Status
Current state: ["Accepted"]
Discussion thread: https://lists.apache.org/thread.html/r94af5d3d97e76e7dd9df68cbffff0becc7ba74d15591a8fab84c72fa%40%3Cdev.flink.apache.org%3E
JIRA:
-
FLINK-17101Getting issue details...
STATUS
Released: 1.11.0
Please keep the discussion on the mailing list rather than commenting on the wiki (wiki discussions get unwieldy fast).
Motivation
Now a Flink SQL front user can define tables within a catalog by specifying DDLs, for example, a Kafka topic can be defined as a table with statement like below:
create table kafka_table ( id bigint, age int, name STRING ) WITH ( 'connector.type' = 'kafka', 'update-mode' = 'append' 'connector.topic' = 'topic.employees', 'connector.startup-mode' = 'earliest-offset', 'format.type' = 'csv', 'format.ignore-parse-errors' = 'false' )
Then we would have a table defined in the catalog, and we can reference it in our query.
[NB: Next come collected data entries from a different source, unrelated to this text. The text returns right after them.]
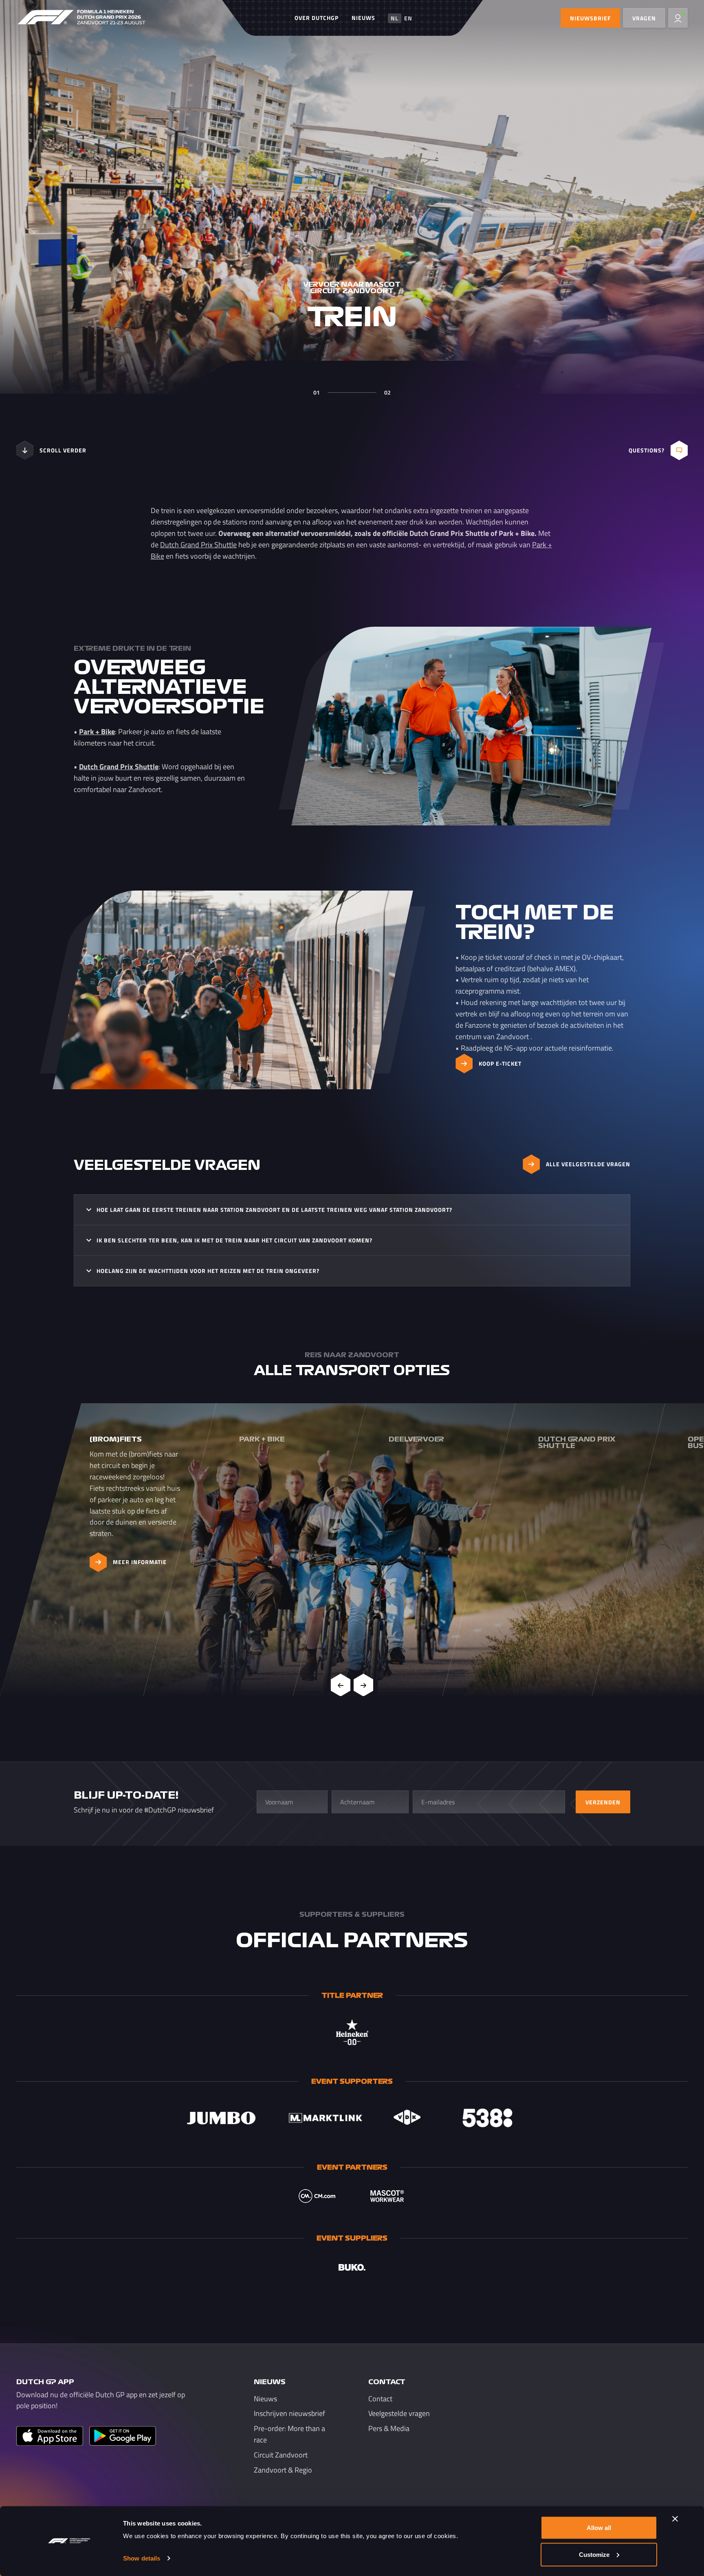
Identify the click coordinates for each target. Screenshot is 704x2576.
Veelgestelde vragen (399, 2413)
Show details (141, 2558)
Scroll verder (63, 450)
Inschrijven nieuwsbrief (289, 2413)
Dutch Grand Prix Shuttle (198, 544)
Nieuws (363, 17)
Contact (380, 2398)
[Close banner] (675, 2519)
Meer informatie (140, 1562)
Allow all (599, 2527)
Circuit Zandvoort (281, 2455)
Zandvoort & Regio (283, 2470)
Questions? (646, 450)
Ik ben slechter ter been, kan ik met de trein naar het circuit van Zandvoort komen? (234, 1240)
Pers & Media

The table options were persisted to the Catalog and if we want to modify that, we should use another DDL like "ALTER TABLE ...". But there are some cases that user want to modify the table options dynamically just in the query:
- My Job crashed, and i need to drop the history records to consume from the latest, so need to modify the "connector.startup-mode" to "latest-offset"
- I want to ignore the parse errors, so need to set up the "format.ignore-parse-errors" to "true"
Another case is with a JDBC sink defined by DDL in the SQL-CLI:
create table jdbc_table ( a int, b varchar ) with ( 'connector.type' = 'jdbc', 'connector.write.flush.interval' = '5000' )
In order to observe the data from database side, I may want my JDBC sink flush data more eagerly and set up the "connector.write.flush.interval" to "2000"
These parameters setting is very common and ad-hoc, setting them flexibly would promote the user experience with FLINK SQL especially for now we have so many different kind of connectors and so many supported table options.
Flink Dynamic Table Options Proposal
In order to pass around the table options dynamically and flexibly, we use the "table hints" syntax for these options: right after each referenced table in the query, we can specify an options block to indicate which options we want to override.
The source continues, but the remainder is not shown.